How does the system work?
Blueprint’s approach divides a system into three types of components:
Application level workflows: business logic that a developer writes to perform a specific function.
Scaffolding: underlying framework-level components like RPC functionality, distributed tracing libraries, and storage backends (like caches and databases).
Instantiations: specific configuration for framework-level components (e.g. using a specific RPC library with deadlines set or with novel functionality like circuit-breakers enabled.
A system is described in a programmatic configuration called a workflow spec which contains application logic and its external interface.
Next, a user of Blueprint creates a wiring spec that encode the relationship between pieces of application code and framework-level components. In one example, the authors recreate a simple microservice for posting on a social network, including connection to external caches and databases.
Blueprint then uses the wiring spec to compile an intermediate representation (an idea common to many compilers) of the system. The intermediate representation is effectively a graph with nodes describing code and edges describing dependencies (e.g. service A calls service B).
Lastly, the intermediate representation is used to build concrete artifacts representing the components of the system - for example, the build system can compile the code for a service written in Go and wrap it with a Docker image, enabling later deployments to production.

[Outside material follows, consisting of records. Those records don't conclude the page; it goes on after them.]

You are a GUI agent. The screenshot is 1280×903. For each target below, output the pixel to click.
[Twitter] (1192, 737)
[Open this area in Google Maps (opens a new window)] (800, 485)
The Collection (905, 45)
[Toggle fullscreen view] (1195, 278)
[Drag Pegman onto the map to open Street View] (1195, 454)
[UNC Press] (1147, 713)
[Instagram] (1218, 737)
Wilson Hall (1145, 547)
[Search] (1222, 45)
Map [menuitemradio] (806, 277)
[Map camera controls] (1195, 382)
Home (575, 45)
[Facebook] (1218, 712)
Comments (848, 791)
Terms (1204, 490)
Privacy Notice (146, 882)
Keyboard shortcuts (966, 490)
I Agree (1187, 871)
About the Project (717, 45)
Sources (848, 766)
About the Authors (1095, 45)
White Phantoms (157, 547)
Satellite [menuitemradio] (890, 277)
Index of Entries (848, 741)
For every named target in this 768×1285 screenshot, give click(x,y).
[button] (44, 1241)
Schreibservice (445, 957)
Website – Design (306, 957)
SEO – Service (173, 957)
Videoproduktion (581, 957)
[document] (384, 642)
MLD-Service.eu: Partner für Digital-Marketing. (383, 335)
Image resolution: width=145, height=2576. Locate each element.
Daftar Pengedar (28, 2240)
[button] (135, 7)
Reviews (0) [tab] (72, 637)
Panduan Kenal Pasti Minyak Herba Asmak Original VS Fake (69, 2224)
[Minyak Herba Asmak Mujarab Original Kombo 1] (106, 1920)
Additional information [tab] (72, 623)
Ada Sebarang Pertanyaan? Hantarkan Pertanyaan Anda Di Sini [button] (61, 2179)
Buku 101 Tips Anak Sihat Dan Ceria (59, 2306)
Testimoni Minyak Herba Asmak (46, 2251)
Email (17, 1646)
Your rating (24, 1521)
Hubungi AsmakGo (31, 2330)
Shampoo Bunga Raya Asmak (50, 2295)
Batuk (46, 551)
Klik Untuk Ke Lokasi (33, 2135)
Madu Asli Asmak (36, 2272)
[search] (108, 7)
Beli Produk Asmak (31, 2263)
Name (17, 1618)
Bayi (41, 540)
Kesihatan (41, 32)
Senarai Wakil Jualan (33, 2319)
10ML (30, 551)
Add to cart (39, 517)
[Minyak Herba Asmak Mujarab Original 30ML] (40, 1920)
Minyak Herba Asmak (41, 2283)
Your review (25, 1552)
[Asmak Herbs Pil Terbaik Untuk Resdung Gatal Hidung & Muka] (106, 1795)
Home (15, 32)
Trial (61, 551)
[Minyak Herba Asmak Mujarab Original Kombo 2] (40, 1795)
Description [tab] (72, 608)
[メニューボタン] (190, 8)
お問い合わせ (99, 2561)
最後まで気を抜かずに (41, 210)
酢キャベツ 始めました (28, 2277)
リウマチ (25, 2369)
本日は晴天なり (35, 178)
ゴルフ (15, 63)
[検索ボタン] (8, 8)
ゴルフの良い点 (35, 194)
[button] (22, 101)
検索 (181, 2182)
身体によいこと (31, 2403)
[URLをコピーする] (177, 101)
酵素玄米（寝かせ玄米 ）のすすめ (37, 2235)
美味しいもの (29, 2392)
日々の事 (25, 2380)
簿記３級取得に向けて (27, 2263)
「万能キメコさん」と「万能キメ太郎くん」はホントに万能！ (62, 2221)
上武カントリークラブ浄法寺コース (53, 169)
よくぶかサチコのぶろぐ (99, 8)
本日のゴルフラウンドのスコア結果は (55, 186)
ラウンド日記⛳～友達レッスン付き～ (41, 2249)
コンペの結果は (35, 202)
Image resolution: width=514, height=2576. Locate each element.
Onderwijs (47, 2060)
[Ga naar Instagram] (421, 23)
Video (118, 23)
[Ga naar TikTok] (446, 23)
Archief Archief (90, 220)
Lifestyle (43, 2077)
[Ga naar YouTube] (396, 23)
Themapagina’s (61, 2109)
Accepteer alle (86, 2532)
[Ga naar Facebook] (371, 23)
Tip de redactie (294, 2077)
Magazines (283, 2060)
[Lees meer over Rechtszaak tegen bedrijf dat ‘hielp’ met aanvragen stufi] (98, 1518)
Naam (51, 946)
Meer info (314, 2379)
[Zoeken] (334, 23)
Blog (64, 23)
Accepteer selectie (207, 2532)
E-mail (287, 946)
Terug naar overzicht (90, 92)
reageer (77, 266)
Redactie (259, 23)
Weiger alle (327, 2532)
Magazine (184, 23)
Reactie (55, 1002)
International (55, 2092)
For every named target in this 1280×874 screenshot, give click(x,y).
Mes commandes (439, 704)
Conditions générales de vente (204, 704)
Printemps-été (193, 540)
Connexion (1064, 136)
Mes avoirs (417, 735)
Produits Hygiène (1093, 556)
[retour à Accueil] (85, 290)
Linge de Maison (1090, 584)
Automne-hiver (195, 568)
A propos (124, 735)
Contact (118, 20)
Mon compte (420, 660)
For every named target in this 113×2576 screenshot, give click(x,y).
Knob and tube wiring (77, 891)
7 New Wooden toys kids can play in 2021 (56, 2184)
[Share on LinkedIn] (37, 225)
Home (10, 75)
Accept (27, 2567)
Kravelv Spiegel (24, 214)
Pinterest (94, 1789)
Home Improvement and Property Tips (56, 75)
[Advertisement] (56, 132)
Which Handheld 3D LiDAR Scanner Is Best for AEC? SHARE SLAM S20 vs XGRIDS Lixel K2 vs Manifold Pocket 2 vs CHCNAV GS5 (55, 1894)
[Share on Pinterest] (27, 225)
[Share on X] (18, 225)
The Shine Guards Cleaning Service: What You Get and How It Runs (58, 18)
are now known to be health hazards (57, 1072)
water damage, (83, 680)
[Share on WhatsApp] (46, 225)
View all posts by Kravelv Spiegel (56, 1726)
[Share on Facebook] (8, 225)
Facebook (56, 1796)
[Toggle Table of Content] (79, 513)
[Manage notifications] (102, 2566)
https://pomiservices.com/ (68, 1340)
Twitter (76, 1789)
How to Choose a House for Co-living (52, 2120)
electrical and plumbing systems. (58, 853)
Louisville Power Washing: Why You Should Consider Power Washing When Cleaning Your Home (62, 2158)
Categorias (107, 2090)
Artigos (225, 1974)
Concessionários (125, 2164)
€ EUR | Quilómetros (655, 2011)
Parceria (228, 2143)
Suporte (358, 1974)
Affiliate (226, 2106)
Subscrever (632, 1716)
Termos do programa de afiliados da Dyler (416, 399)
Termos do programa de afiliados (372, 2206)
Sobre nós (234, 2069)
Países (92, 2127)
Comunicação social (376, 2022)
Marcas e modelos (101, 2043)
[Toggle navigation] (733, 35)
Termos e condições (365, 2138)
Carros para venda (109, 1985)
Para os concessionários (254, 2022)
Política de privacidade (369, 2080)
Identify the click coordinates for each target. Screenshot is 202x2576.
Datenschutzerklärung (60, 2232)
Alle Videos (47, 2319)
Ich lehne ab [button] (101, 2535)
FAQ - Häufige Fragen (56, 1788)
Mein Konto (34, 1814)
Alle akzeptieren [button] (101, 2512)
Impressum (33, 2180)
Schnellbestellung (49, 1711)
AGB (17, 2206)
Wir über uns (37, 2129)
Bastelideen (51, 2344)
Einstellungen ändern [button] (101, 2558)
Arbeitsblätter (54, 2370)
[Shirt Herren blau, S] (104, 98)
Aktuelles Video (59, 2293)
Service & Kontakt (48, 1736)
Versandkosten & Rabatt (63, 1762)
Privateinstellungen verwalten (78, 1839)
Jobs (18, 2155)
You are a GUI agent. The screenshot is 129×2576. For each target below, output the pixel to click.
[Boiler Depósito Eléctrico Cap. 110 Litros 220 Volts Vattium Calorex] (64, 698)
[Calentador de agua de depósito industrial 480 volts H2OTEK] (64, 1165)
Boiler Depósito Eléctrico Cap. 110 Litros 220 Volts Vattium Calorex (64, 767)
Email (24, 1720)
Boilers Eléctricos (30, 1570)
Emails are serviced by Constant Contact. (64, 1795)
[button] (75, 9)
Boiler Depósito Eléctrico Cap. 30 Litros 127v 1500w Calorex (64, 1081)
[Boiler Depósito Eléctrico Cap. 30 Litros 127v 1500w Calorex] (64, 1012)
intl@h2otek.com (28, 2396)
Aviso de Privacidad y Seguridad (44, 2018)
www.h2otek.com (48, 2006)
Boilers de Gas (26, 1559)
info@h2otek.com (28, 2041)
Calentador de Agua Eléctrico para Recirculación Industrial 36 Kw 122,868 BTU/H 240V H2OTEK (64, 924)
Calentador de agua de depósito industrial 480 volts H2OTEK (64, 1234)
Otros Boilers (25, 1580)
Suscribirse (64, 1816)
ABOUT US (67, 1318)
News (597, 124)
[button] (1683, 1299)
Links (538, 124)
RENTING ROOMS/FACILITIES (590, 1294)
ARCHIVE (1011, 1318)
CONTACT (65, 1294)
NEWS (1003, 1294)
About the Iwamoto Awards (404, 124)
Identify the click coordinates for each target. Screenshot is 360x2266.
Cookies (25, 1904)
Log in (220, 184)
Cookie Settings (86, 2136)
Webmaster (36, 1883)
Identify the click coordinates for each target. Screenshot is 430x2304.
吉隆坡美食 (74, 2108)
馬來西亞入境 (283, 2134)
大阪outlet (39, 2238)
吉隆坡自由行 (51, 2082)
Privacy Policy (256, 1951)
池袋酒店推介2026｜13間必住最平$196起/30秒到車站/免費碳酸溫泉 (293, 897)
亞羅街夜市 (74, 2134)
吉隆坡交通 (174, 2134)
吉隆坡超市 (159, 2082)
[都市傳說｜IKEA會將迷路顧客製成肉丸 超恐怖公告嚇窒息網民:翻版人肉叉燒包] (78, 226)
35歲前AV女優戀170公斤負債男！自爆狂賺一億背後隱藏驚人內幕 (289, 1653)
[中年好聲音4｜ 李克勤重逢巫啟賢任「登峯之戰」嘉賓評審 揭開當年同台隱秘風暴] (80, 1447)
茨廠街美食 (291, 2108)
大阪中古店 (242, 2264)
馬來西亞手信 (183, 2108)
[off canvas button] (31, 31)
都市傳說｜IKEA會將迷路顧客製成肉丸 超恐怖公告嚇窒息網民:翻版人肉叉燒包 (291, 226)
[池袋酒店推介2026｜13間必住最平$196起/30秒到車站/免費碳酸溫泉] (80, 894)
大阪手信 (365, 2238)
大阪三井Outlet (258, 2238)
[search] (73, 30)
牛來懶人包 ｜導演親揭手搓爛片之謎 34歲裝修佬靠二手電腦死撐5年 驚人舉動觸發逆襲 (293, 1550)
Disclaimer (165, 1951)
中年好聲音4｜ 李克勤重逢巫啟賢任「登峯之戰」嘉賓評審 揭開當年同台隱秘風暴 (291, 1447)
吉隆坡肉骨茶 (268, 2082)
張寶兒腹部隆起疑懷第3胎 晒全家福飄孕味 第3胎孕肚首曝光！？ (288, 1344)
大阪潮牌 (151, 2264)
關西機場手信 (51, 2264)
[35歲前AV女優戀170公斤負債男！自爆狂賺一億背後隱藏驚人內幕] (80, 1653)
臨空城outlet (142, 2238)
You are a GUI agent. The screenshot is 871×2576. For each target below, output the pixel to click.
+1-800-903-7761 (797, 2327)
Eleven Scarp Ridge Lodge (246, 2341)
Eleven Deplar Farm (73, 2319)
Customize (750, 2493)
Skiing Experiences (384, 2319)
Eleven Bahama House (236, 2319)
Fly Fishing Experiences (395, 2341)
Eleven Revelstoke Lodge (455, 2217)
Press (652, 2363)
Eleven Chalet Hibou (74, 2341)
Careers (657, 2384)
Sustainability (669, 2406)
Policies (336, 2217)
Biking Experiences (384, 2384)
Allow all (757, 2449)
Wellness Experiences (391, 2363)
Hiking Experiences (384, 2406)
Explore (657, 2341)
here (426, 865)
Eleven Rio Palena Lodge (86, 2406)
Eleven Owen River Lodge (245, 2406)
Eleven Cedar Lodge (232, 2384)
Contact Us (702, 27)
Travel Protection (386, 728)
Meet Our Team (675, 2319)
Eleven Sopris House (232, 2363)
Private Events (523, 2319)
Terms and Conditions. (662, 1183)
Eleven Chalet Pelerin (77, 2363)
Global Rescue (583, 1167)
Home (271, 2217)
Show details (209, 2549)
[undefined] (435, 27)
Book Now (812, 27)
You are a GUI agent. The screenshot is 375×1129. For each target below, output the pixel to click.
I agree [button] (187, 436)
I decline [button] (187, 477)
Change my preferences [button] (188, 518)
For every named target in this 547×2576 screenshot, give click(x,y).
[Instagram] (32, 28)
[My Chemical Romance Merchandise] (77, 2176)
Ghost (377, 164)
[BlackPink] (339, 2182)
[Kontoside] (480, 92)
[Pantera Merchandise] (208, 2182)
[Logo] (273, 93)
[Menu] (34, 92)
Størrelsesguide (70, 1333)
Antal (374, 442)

How is the research evaluated?
The authors evaluate several research claims about the implementation, but three themes stood out to me:
Does Blueprint make it easier for developers to try new configurations of an system’s existing components and libraries?
Can Blueprint be used to create system configurations that reproduce reliability issues?
What are the costs of the abstractions that Blueprint provides?
To evaluate the first question of whether Blueprint makes it easier to try new configurations for a system’s existing components, the authors considered the lines of code required to enable/disable tracing and to convert a microservice deployment into a monolith.
They were able to perform the first task of making changes to tracing with 5 lines of code. Similarly, by changing ~10 lines of code in the Blueprint configuration, they were able to generate a monolithic version of an application previously deployed as microservices, then quantify the performance impact of this change.
The authors also used Blueprint to reproduce or create reliability issues in a service - in particular they focused on Metastable failures described in a previous paper review. While creating specific configurations of a system to enable reliability testing is not necessarily a unique feature of Blueprint (e.g. Metastable Failures in the Wild discusses replicating metastability), the ease with which the authors performed this analysis was intriguing.
Lastly, paper analyzes how long it takes for Blueprint to generate systems of different sizes. While many of the examples are based on prototype systems, the authors also ran Blueprint on a system derived from a microservice dataset published by Alibaba.
Conclusion
Blueprint’s idea of separating the concerns involved in an application seems like a promising approach to dramatically increasing the velocity of the software development lifecycle (at least for microservices). One area that seems particularly exciting about Blueprint is the ability to simplify testing different service configurations across infrastructure - for example, rather than rewriting a large body of application code to test out a new tracing library, a developer can simply swap out the code in the Blueprint definition.
From reading the paper, there are several areas of further research for Blueprint, particularly around production readiness. For example, Blueprint’s compilation time for a system of ~3000 microservices described in a paper from Alibaba ran for 12 minutes. For organizations that would have many components in their configuration, the cost to run Blueprint would certainly be non-negligible. To speedup compliation of Blueprint, perhaps it would only recompute parts of the system touched by a developer’s changes.
Furthermore, adoption via onboarding new systems to Blueprint also seems like a challenge, as developers would need to perform some implementation in order to create the definition of their system - perhaps the team behind Blueprint will expand on tooling that automates this process by reading metadata source from a running system (e.g. traces).